Tuesday 9 March 2010

Weather men know which way the wind blows

Eventually they got the message. The guys at the UK’s Meteorological Office have abandoned their futile attempts at long-range weather forecasting. They may have the most powerful computers in the world, but that didn’t help then when they forecast a barbecue summer for 2009, which turned out to be the third washout in a row, with the wettest July since 1914. A mild winter was then given a high probability, only for the UK to suffer its coldest winter for 30 years. After a storm of criticism, they withdrew hurt. But Edward Lorenz’s fabled butterflies flapping their wings in Brazil could have told them they were wasting their time anyway.

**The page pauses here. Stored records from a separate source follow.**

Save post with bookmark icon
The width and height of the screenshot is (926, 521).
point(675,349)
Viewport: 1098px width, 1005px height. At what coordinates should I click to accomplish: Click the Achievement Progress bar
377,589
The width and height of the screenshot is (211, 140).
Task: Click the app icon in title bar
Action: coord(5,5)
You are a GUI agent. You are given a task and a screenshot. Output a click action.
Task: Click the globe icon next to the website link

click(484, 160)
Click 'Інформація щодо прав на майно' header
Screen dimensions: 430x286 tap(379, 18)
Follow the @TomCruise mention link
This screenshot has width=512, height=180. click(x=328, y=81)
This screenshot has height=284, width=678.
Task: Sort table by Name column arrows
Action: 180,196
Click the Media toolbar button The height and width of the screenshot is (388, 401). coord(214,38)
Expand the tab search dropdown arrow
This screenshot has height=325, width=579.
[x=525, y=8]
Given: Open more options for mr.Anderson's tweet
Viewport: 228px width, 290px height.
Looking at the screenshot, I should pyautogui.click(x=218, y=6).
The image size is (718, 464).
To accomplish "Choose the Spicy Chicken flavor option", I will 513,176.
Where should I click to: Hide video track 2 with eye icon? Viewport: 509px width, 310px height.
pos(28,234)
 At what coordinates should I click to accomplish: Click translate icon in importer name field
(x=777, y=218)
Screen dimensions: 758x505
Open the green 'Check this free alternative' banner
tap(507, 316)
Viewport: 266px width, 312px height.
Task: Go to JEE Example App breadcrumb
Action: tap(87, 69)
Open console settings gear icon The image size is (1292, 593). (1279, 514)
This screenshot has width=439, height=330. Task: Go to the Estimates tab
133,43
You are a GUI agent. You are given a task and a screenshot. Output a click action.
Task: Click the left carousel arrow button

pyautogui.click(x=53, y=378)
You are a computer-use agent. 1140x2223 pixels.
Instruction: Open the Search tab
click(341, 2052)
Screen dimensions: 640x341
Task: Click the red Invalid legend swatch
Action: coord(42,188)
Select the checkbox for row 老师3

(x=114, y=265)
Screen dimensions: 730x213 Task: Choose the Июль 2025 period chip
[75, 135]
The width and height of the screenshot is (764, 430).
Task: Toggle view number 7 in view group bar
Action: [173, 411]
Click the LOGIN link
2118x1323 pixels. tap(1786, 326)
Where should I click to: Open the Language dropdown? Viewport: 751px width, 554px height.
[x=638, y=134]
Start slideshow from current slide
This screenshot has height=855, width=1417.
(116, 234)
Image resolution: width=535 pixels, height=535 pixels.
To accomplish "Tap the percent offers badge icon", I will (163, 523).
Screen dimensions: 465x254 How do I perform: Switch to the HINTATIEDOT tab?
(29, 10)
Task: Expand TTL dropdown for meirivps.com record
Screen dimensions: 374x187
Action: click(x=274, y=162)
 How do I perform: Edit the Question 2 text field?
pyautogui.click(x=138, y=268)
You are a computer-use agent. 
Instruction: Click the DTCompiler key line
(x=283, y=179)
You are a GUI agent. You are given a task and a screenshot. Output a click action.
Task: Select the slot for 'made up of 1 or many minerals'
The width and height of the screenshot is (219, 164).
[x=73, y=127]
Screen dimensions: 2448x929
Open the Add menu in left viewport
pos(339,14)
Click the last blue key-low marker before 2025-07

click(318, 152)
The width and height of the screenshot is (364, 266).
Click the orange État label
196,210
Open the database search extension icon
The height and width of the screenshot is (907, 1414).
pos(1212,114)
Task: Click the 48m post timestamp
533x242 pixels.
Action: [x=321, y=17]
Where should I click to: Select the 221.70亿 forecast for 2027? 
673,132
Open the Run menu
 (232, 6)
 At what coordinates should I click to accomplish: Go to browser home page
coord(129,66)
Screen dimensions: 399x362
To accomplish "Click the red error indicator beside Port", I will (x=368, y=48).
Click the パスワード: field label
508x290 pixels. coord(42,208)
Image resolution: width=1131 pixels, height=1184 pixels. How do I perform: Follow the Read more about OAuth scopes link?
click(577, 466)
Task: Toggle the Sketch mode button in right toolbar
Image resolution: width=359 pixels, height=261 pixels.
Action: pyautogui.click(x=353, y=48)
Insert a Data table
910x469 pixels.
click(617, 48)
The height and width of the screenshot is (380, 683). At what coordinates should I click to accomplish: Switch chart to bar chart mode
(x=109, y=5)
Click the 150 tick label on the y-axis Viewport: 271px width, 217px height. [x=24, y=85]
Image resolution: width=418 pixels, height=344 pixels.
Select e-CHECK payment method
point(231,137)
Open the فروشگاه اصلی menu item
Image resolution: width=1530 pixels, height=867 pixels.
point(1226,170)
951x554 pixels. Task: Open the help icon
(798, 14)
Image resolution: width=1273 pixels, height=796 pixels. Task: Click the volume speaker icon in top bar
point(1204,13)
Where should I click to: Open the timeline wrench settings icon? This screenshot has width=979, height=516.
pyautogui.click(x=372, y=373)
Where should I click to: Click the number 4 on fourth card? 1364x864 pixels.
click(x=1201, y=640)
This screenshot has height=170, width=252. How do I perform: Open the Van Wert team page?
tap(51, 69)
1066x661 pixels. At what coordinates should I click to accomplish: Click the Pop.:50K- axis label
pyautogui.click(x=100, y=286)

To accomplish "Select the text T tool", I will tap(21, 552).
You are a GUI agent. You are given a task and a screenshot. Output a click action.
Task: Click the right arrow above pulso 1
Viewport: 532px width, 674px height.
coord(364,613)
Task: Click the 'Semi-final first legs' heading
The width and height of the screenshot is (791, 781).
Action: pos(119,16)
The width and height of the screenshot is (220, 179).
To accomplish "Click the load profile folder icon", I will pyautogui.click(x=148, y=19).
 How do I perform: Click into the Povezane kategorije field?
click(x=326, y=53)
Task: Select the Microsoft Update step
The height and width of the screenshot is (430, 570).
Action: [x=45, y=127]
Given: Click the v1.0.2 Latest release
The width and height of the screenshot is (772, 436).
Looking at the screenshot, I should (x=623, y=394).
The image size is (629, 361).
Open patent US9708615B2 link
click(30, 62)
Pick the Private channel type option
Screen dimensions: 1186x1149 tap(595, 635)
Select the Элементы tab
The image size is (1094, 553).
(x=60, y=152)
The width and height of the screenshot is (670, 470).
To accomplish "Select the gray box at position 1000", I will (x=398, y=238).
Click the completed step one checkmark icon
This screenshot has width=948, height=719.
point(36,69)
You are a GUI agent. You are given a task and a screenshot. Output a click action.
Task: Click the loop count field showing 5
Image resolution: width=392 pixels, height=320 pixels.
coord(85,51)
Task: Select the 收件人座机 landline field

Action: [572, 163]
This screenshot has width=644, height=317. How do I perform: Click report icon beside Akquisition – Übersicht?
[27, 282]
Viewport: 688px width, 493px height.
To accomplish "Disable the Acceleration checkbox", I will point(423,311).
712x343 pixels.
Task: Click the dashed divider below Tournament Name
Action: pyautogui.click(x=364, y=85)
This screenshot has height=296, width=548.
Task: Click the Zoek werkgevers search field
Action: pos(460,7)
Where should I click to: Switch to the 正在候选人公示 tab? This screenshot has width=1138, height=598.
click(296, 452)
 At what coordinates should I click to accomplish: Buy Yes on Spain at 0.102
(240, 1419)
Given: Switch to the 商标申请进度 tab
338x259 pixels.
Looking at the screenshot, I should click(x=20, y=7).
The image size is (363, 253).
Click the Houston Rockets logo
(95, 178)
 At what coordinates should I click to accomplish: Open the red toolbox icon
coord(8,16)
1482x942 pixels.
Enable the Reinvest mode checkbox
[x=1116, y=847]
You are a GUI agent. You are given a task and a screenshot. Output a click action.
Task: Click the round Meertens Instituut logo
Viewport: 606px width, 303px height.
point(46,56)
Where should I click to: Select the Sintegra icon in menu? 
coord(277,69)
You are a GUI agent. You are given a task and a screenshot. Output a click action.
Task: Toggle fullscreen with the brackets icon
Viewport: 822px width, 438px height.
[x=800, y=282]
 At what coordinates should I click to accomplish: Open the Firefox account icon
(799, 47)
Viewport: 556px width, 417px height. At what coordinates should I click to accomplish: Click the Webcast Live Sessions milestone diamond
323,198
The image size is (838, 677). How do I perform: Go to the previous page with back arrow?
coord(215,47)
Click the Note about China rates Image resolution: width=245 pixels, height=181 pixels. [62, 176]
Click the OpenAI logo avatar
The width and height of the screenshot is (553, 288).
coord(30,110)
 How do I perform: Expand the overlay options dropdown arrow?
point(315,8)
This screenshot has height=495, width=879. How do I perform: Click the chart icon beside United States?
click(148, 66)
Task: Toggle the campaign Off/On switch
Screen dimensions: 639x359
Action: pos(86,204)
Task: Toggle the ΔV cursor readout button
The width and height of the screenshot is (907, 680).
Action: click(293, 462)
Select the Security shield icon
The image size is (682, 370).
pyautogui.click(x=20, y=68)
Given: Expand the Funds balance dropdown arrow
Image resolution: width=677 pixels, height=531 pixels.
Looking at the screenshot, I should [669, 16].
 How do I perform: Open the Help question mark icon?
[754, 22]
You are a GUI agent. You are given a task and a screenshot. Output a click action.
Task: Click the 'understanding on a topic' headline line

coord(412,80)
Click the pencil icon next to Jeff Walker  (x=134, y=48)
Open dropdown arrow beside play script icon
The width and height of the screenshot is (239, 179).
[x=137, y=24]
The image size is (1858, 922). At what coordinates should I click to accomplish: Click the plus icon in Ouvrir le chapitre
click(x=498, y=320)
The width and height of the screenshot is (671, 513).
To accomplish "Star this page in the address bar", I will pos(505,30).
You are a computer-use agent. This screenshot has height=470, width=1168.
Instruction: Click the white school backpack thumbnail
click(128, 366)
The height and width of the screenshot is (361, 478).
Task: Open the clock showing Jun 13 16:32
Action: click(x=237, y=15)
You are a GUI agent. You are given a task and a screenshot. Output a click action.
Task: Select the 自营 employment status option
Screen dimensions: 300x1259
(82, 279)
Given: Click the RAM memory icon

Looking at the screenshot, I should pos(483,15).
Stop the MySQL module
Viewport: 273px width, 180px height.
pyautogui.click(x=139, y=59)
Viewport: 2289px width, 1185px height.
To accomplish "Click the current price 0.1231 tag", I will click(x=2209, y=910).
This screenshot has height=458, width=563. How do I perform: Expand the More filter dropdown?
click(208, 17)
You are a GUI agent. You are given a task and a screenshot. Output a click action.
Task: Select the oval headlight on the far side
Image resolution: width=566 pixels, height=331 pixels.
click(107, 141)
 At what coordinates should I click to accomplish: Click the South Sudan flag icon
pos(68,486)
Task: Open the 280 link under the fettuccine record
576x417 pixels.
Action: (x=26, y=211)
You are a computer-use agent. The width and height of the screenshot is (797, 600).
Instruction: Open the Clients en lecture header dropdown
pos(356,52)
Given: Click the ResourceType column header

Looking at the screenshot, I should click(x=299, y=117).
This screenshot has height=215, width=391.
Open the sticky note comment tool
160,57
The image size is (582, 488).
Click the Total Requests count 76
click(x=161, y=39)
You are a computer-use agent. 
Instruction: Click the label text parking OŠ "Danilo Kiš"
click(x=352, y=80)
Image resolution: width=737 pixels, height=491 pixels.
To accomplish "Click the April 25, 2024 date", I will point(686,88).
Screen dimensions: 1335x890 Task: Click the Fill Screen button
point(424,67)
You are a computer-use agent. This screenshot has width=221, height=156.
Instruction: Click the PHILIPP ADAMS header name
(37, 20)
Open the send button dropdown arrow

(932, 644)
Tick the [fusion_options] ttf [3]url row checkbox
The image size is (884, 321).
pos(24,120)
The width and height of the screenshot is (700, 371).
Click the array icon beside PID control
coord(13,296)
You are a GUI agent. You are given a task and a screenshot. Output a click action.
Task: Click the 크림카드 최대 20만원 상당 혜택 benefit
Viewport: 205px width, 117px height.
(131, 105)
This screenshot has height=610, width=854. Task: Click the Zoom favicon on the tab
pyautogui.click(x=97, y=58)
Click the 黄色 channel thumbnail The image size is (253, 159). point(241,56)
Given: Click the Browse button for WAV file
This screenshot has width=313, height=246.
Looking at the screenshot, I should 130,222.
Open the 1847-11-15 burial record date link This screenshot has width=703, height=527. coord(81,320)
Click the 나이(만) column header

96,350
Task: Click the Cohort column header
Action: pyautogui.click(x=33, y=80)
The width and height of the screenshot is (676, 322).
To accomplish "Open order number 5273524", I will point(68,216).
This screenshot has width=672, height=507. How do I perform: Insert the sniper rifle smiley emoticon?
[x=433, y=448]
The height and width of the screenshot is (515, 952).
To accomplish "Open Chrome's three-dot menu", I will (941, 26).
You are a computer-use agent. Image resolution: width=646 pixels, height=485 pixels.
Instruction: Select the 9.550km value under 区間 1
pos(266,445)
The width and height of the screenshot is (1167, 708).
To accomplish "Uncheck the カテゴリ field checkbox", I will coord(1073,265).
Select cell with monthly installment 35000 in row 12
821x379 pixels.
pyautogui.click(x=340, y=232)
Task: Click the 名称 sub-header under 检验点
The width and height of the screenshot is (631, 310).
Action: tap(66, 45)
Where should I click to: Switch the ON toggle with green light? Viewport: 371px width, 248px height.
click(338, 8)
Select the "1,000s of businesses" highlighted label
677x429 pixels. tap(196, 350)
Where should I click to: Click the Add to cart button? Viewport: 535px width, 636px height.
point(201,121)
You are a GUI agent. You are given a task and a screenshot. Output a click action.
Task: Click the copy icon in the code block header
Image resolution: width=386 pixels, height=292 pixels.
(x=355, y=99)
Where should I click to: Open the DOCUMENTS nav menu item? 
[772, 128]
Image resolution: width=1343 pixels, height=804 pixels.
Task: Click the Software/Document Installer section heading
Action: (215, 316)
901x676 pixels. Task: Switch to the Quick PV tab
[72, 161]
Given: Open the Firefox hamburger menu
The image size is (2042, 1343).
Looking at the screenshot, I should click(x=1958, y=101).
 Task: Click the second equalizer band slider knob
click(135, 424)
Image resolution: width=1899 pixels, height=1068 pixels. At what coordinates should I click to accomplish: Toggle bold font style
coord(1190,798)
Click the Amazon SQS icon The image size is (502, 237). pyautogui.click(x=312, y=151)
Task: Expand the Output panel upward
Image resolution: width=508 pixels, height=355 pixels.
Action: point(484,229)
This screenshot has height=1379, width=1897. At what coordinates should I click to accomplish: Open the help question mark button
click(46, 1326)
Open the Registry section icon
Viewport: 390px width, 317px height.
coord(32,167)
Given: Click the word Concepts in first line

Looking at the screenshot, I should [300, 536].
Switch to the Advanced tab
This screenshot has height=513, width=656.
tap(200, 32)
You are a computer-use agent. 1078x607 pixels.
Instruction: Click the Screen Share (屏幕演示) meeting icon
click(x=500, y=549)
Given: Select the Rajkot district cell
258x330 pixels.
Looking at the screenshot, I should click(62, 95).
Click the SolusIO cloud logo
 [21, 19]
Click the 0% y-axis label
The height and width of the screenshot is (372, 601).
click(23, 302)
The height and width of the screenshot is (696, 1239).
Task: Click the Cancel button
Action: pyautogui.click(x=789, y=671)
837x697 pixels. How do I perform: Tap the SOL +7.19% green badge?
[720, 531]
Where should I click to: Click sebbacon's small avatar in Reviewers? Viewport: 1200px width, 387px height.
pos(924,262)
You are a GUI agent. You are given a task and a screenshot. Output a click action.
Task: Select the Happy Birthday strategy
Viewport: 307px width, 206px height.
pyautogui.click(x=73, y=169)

Forecasting has always been difficult, especially when it is about the future – as the joke runs. Human systems suffer from unpredictability too. But politicians are slow to learn. They still think that it is their job to predict outcomes. The public expects it. Target culture requires it. Their advisers think it is their job to help them with specific advice, for which they can later be blamed.

Take Iraq. There was little post-war planning. But there were some predictions, such as that the Iraqi public would be dancing in the streets and hugging their US liberators. Looting the museum wasn’t on the cards. More planning might have helped, provided it wasn’t taken too seriously. The problem is that when humans are involved, a myriad of events and twists and turns cannot be foretold. What matters is diverse capability and flexibility that can cope with the unpredicted when it happens. Plus resilience when faced with an unforgiving public who say ‘you should have planned for that’. Even more important is to be more cautious in deciding on elective wars of choice based on too-carelessly predicted success.

Managers have a different problem. Their claim to their positions in authority rests partly on a supposed ability to link cause and effect, to say that ‘if we do this, that will be the result we are looking for’. But unexpected events get in the way. Who would have predicted Toyota’s pickle. A car accident here and there and a perfect storm blows your finely crafted plans away.